* Activity: Your task is to count the lines of the records that contain "header". Answer with the number and nothing else.

### The data

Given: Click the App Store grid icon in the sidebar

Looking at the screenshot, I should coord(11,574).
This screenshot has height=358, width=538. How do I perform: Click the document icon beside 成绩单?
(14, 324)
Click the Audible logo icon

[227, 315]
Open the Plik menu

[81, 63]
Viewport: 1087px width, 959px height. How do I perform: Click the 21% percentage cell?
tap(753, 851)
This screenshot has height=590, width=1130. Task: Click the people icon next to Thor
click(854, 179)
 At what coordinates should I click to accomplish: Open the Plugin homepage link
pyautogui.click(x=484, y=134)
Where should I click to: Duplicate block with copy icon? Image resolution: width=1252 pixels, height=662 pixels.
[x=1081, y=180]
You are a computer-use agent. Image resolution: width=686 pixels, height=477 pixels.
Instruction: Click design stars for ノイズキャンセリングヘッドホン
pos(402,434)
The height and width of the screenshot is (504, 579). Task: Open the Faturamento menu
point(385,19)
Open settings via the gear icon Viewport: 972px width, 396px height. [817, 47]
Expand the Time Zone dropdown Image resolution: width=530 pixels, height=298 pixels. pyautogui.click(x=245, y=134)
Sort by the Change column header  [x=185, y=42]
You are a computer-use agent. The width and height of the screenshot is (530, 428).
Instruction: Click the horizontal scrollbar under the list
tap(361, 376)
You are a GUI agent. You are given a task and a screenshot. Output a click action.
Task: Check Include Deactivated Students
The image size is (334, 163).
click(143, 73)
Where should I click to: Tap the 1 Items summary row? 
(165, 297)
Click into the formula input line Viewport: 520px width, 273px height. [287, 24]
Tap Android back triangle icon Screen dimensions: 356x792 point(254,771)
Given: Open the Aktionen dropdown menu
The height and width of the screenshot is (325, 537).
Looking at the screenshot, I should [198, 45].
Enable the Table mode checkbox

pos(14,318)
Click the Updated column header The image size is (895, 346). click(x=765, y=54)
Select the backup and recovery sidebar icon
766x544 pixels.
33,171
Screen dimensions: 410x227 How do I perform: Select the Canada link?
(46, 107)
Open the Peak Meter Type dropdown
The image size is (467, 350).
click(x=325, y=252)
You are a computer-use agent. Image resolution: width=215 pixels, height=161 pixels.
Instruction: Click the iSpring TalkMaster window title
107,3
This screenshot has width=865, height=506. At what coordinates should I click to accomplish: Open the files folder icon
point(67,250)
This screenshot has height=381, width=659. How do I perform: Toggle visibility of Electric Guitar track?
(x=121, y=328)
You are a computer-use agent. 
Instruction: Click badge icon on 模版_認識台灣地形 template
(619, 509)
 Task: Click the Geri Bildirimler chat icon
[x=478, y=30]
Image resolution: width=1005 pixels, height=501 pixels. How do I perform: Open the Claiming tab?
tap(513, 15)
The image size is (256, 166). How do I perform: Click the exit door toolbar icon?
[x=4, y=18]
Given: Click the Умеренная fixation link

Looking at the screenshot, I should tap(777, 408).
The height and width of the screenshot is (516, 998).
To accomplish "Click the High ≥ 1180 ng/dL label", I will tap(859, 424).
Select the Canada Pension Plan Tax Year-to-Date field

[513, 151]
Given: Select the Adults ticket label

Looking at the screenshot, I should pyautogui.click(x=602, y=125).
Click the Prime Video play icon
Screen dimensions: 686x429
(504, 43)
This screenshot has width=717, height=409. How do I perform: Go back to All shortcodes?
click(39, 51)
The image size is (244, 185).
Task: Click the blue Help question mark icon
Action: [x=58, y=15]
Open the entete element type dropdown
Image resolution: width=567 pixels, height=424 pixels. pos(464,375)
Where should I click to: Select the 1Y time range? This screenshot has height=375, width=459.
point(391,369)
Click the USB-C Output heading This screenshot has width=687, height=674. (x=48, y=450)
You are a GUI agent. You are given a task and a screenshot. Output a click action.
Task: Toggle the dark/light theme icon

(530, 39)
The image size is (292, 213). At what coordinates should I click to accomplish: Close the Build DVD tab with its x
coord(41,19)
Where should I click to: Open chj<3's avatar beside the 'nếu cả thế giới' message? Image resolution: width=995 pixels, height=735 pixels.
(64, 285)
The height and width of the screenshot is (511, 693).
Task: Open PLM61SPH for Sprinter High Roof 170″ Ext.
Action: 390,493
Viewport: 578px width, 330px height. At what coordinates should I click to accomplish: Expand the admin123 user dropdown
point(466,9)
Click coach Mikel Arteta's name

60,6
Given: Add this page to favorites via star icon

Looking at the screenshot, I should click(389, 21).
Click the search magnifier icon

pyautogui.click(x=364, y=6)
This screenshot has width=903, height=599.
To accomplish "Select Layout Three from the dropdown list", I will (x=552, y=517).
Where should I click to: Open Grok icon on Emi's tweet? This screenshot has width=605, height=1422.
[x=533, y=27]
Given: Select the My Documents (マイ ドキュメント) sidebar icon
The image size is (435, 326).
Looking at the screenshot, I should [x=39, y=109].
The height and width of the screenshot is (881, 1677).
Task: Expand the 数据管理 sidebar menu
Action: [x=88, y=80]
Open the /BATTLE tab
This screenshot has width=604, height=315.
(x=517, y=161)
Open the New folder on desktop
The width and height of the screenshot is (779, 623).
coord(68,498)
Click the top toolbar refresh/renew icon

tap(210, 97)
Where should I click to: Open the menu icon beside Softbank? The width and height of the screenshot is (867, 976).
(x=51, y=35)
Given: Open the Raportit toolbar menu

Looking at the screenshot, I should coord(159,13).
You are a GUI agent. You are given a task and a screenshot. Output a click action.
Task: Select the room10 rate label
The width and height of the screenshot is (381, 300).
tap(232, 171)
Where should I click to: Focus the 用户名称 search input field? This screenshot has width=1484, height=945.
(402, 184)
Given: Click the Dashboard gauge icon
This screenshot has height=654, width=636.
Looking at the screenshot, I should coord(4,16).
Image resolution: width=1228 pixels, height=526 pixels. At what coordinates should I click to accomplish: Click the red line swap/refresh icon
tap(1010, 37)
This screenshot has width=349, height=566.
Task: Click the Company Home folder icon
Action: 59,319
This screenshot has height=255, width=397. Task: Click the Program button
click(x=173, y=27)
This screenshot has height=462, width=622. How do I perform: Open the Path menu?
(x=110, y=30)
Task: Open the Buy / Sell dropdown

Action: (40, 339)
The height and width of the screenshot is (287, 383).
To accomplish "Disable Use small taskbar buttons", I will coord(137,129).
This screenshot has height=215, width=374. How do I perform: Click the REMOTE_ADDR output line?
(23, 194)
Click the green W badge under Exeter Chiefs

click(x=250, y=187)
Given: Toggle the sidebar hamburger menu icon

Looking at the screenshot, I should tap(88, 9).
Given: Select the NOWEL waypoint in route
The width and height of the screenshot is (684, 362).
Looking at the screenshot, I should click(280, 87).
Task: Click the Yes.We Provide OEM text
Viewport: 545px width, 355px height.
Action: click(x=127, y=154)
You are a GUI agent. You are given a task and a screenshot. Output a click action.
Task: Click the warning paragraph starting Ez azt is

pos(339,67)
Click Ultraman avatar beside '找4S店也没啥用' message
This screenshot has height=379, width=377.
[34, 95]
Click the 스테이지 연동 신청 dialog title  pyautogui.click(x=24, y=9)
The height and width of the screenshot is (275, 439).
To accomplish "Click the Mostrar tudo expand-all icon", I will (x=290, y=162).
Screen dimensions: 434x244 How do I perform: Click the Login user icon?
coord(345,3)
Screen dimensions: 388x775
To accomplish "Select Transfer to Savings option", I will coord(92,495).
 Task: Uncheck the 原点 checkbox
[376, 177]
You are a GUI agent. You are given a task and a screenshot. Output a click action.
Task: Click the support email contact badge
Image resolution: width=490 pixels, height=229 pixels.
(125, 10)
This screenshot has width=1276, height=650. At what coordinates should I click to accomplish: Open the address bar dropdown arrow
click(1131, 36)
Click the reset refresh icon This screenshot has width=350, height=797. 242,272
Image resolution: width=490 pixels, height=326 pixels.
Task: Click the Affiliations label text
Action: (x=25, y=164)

######

* Task output: 2